Everything you say may be true, but you have left out one half of the story -- the effect on the housing market! The huge number of bank owned properties already on the market has lowered resale values of homes in ALL price ranges, making it difficult, or impossible, to sell homes on the retail market to avoid foreclosure. This downward spiral will not stop until the lenders do whatever it takes to reduce foreclosures.
I have read most of these comments and it seems that there is
some diversity of opinion as to what is going on.
As a few posters have caught on, this is simple - all bubbles are
quite similar. What else is there to say? Yes, if the price of
housing would just go back to the bubble price, all of our problems
would be gone - which is what they have been saying in Japan since
1992. So, why do us Amerikans expect this miracle within the next 5
years?
Good point, Lost,
It's not like this is the first time this has happened.

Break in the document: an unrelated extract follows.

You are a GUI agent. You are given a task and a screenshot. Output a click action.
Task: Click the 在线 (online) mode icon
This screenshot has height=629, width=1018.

Banks typically get into cycles where they lend stupidly and invest
riskily. As long as the guv'mint keeps it's moronic head out of it,
the bad ones will get shaken out and the good ones will
survive.
And Jim Cramer is an idiot.
Each tax payer here in the UK has had £900 seized to bail out Northern Rock :@
Here, the U.S. government will just borrow it from an Asian bank increasing the national debt.
The comments regarding how artificially high home valuations keep property taxes high is misguided. Tax revenues for municipalities haven't increased at the same rate as property values; cities typically determine their budget, then set the tax rate based on the total market valuation for the area. You don't pay more taxes if everyone's home in your town goes up, only if your home goes up relative to everyone else's. At least that's the basic idea; towns may feel like they can increase the budget for the year if they think that the residents are wealthier due to higher home values. But my house has increased in assessed value from $250,000 to $450,000 since 1999, and my taxes have remained pretty constant at around $1650/year.

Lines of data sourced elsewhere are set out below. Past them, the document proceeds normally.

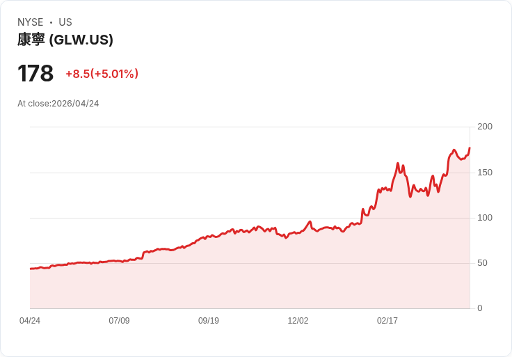
Task: Select the 09/19 date on x-axis
Action: coord(208,320)
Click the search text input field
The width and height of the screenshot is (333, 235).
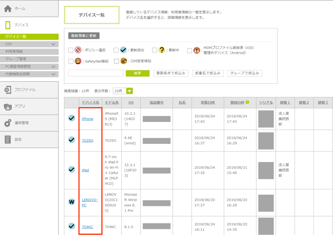[96, 73]
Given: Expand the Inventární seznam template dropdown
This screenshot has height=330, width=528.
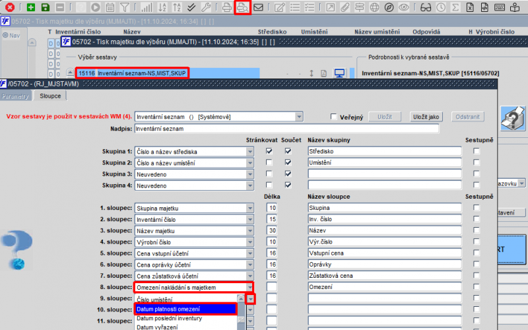Looking at the screenshot, I should coord(299,117).

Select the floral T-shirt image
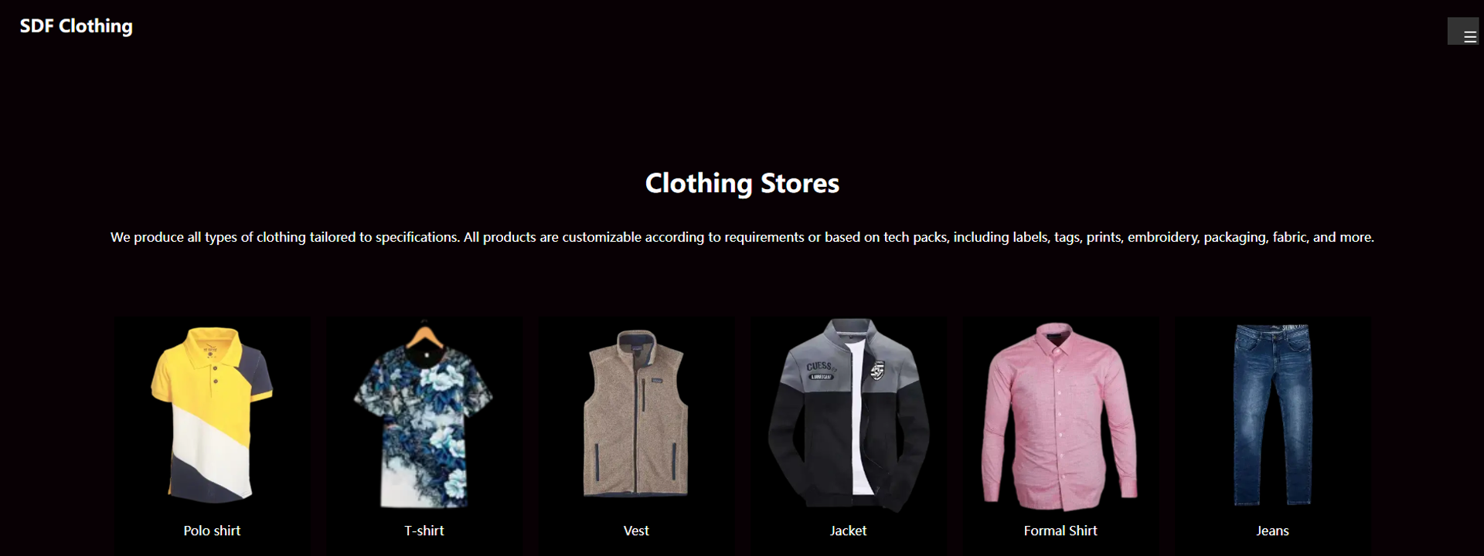pyautogui.click(x=424, y=415)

Furthermore: It's not like my previous post is an endorsement of this plan. For one thing, there are plenty of teaser loans out there that are not only interest only, but less-than-interest only; I received some hucksters offer in the mail the other day that promised that I could cut my monthly payments (on a 30 year fixed 5.75% loan) in half. I knew this was preposterous; reading the fine print I saw that the product they were selling me would have resulting in the principal on my loan increasing over time, until some refinance deadline loomed on the horizon. I'm assuming those types of loans would not be covered by this plan, but I'm also guessing that just keeping the current rate would not exactly be a "no loss" situation for the loan holders; the loans were purchased like bonds are traded, possibly priced higher than the face value of the loan with the assumption that a higher rate of return would be around the corner. When that return fails to be realized, the investment probably becomes underwater (never mind the valuation on the property).
I think this problem is 90% the fault of "lenders". The problem
is that lenders did not care whether a borrower was credit-worthy
because the lender was not keeping the loan anyway. Loans were
packaged and sold off to "investors" in the form of CDOs. These
were repackaged and derivatives of the packages were resold, ad
infinitum. Everybody made lots of commissions and fees in the
process. You, the taxpayer, will be left stomping out the bag full
of flaming turds though.
This bailout is a bandaid on a decapitation, it just covers the
gory details for a while.
The purpose of this plan is to hide one of the dirty little
secrets behind this whole mess. A large number, (perhaps 40%)of
those foreclosing can't prove that they actually own the mortgage
because the securitization process is so sloppy. There have been a
few instances of judges throwing out the foreclosure suit. Most
morons of course don't contest it they just go along for the
ride.
The goal of this plan is to have the home-owners re-sign mortgage
docs to perfect the CMO owners lien on the property.